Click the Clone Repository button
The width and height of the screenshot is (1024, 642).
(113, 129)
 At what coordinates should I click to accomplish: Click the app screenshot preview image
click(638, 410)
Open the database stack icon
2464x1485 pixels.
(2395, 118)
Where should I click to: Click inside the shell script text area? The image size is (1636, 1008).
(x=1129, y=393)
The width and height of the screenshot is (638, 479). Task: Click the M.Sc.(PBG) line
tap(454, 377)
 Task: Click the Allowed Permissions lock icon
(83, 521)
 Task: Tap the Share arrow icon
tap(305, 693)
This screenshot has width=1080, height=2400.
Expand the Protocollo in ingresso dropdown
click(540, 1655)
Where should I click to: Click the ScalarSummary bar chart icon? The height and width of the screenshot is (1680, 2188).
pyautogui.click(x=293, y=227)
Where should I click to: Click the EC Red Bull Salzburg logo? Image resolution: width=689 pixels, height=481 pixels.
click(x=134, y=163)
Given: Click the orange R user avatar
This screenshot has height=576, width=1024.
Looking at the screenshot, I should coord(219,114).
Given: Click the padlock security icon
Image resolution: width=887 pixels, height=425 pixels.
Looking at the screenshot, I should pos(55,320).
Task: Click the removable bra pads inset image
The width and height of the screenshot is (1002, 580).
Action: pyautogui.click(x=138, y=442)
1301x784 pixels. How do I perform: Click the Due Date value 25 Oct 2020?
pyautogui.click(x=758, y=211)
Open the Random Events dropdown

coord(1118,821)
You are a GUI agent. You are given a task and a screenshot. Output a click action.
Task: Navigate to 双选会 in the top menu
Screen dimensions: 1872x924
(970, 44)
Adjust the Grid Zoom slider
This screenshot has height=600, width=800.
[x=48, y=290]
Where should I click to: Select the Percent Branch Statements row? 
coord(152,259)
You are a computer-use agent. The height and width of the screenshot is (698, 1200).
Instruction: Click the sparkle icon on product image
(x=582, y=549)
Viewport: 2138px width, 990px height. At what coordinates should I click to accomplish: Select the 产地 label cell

+ + +

** BRIEF **
Write out again every line of the data from the line containing "You are a computer-use" through the end of the data, inclusive, requests included, and add 131 to each coordinate in the answers.

** ANSWER TO THE PROBLEM **
You are a computer-use agent. The height and width of the screenshot is (698, 1200).
Instruction: Click the sparkle icon on product image
(x=713, y=680)
Viewport: 2138px width, 990px height. At what coordinates should I click to accomplish: Select the 产地 label cell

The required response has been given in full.